Yes, we have several biomarkers, and a proteomic set, so we are characterizing each biomarker by it's proteomic association(s). The use for surrogate variables in this case would be to account for unobserved batch effects across samples. So we can generate svas for each biomarker independently (with the whole proteomic set as the expression set).

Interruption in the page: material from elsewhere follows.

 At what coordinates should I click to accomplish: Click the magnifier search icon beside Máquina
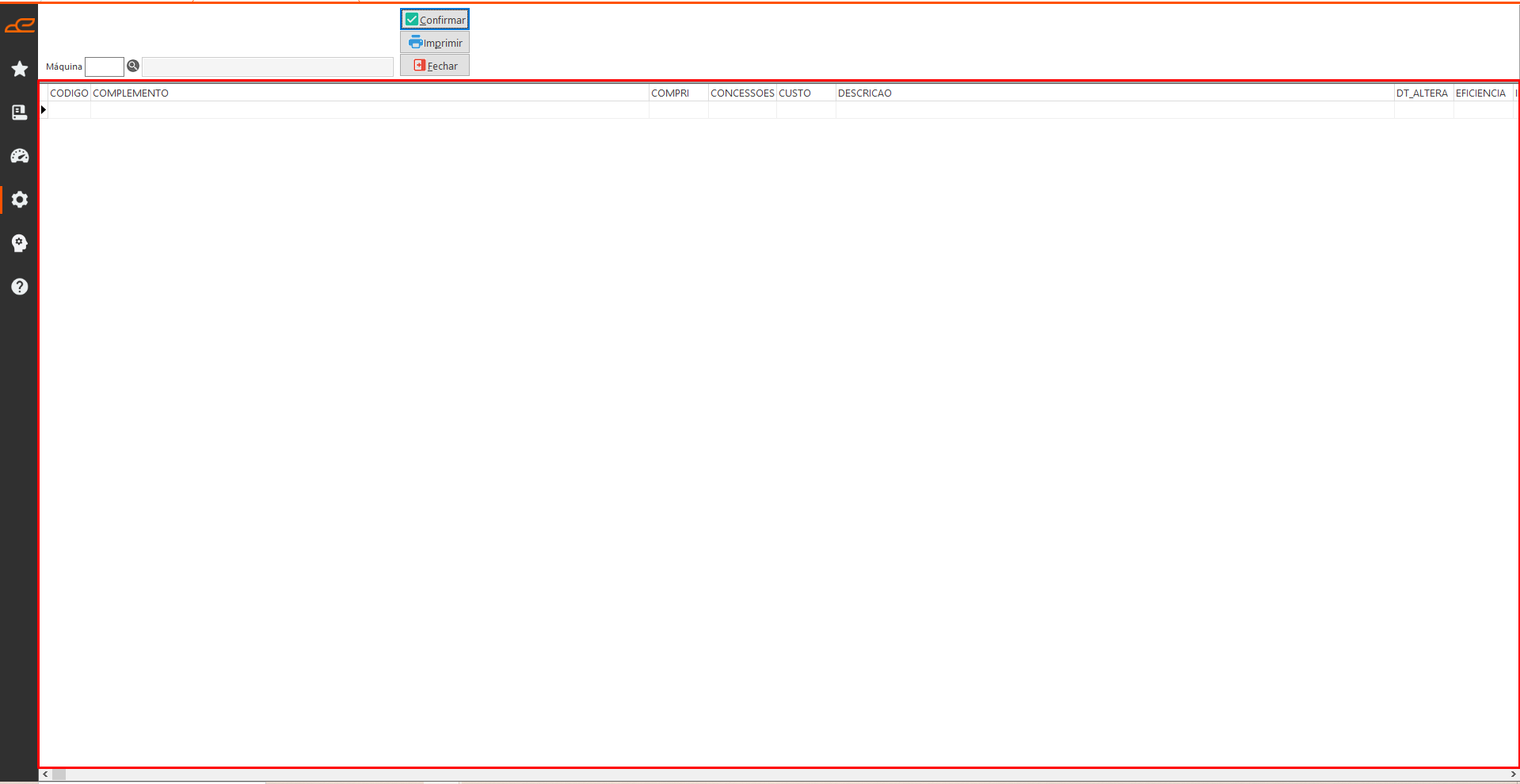(133, 67)
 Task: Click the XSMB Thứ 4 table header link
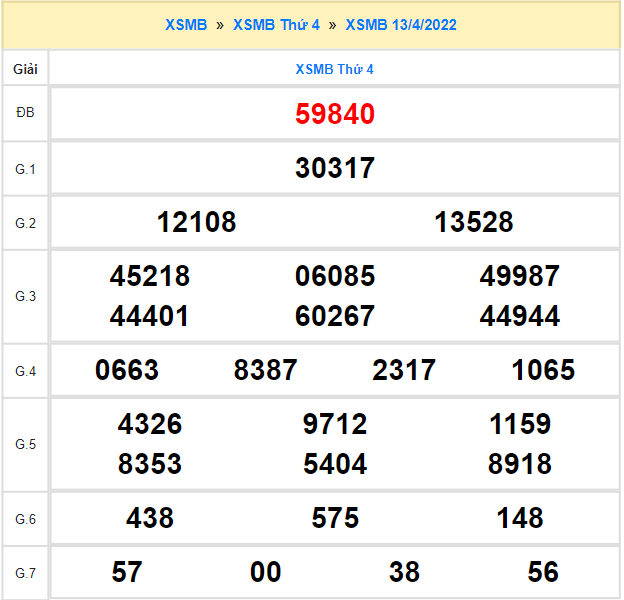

But the thought occurred that in having multiple biomarkers tested on the same samples, presumably true unobserved sampling batch effects might be those that appear across multiple independently measured biomarkers. ie for i in [biomarker[1], ..., biomarker[n]] --> biomarker[i] ~ covs + shared_svas + protein

To generate the svas, typically it would be

mod0 <- model.matrix('~ covs', data = pheno_data) 
mod <- model.matrix('~ covs + biomarker[i]', data = pheno_data) 
svobj <- sva(prot_data, mod, mod0) # svas for i only

but putting mod <- model.matrix('~ covs + biomarker[1] + ... + biomarker[n]', data = pheno_data) would... generate svas that adjust for latent variables that occur between any individual or combo of biomarkers and the prots (like a union), without telling me which biomarker it varies across? Or generate svas that adjust for latent variables represented in the association of all biomarkers and the prots (like an intersection), i.e only latent variation if it shows up in all the biomarkers, not just one or a few?

I would prefer the latter, as you would just have a set of svas that could be shared for all biomarker ~ covs + shared_svas + prot_data comparisons instead of sva[i][1], sva[i][2], ... for each biomarker[i].